NÃO gostamos quando ela ronda. Desejamos ardentemente que ela nunca chegue perto de nós ou dos nossos. Por isso, passamos a maior parte da vida fingindo que ela não existe. Torcendo que, ao ignorá-la, ela tenha nos esquecido ou no mínimo nos deixado por último em sua infalível lista.
Porém, como devíamos esperar, ela chega.
E apresenta-se da forma que mais tememos e aparentemente que mais lhe agrada: sem avisar.

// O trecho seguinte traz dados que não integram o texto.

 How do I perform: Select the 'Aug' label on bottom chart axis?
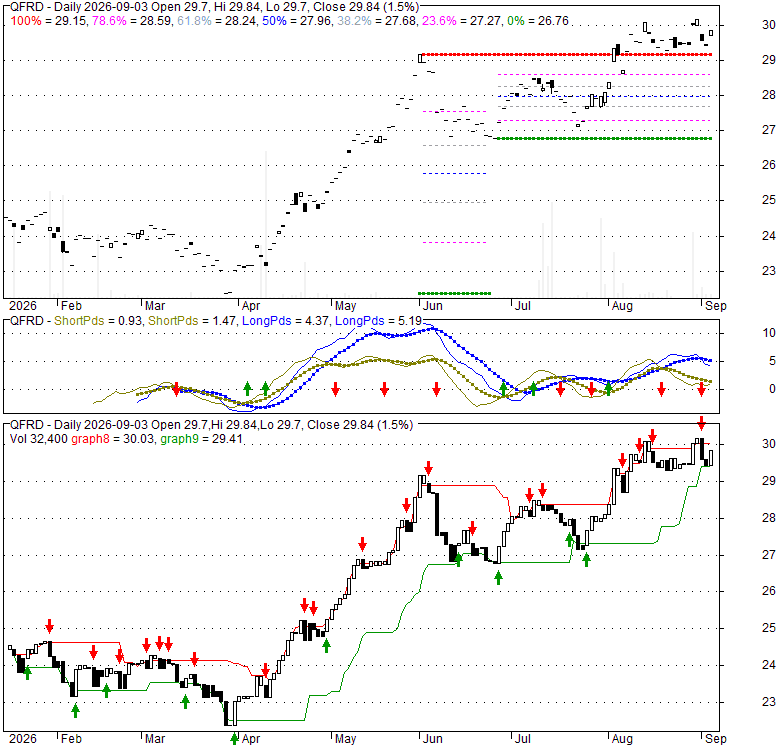(x=622, y=739)
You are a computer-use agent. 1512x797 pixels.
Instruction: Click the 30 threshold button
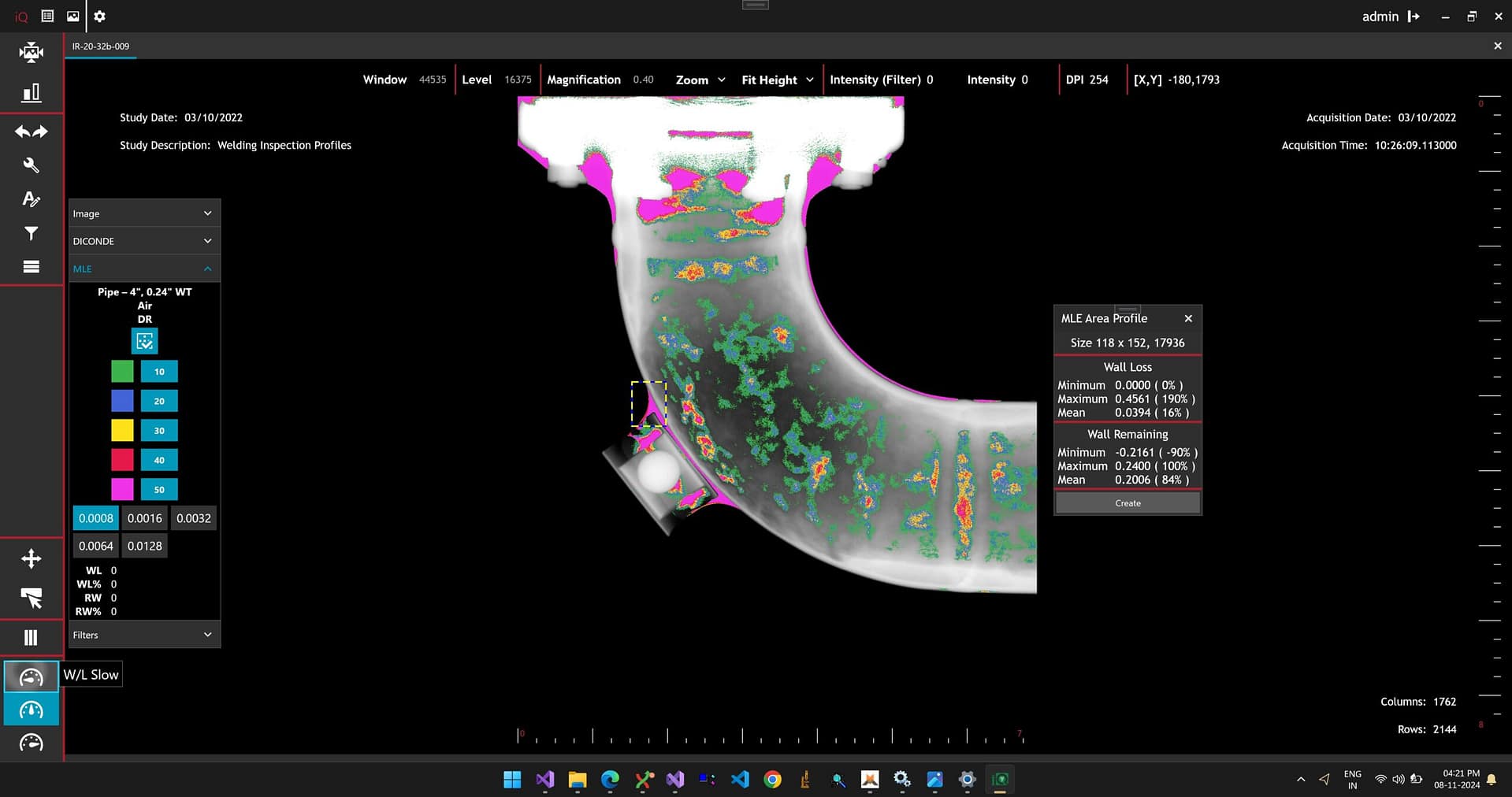159,431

Sem pedir licença, sem dirigir condolências, sem apresentações.
– Com licença senhor ou senhora, eu sou a Morte e vim lhe avisar que chegou a hora de partir comigo.
Sem direito a argumentação.
– Mas como agora? Justo agora que eu iria começar um projeto novo. Agora que eu iria fazer tudo que ainda não fiz. Agora que tenho tanto a dizer, a reparar, a resgatar. Agora é cedo demais para mim!
Sem segunda chance.
– Sinto muito! Como todos sabem, para mim não existe hora, nem tempo certo ou errado. A mim só resta cumprir o meu papel, quando o tempo tiver esgotado.
Sem perdão.
– Sinto muito! Admito que andei me excedendo, me descuidando, ignorando... Mas isto é hábito de todos os mortais. Achamos que nunca virá, ou, pela lógica cronológica, que só virá nos buscar quando a chamarmos.
Sem explicação.
– Olha, estou levando fulano de tal, mas ele vai morar logo ali no andar de cima.
Sem saber pra onde.
- Mas vocês vão poder continuar se vendo e se falando. Basta trocarem os endereços e ligarem a webcam. Ele vai poder continuar escrevendo para você via e-mail. Também tem o chat que interliga todos os moradores lá de cima com os que continuam morando aqui embaixo. O bate-papo funciona 24 horas. Mas não tenha pressa em mudar pra lá também, pois a decisão não é sua.
O carrasco sem rosto e sem voz simplesmente executa a sentença que a todos foi dada, cumprindo a única certeza que temos, desde o momento em que a vida se fez em nós. A qual nós nunca aceitamos e para qual nunca nos preparamos; morrer.
E quando ela sopra com o hálito frio da sua presença nos tímpanos quentes da vida, nos encontra assim: desprevenidos, desarmados, indignados, estraçalhados, desesperados...
Perdidos nesta estranha mania de querer apenas viver.

(do meu livro Na sala de espera.)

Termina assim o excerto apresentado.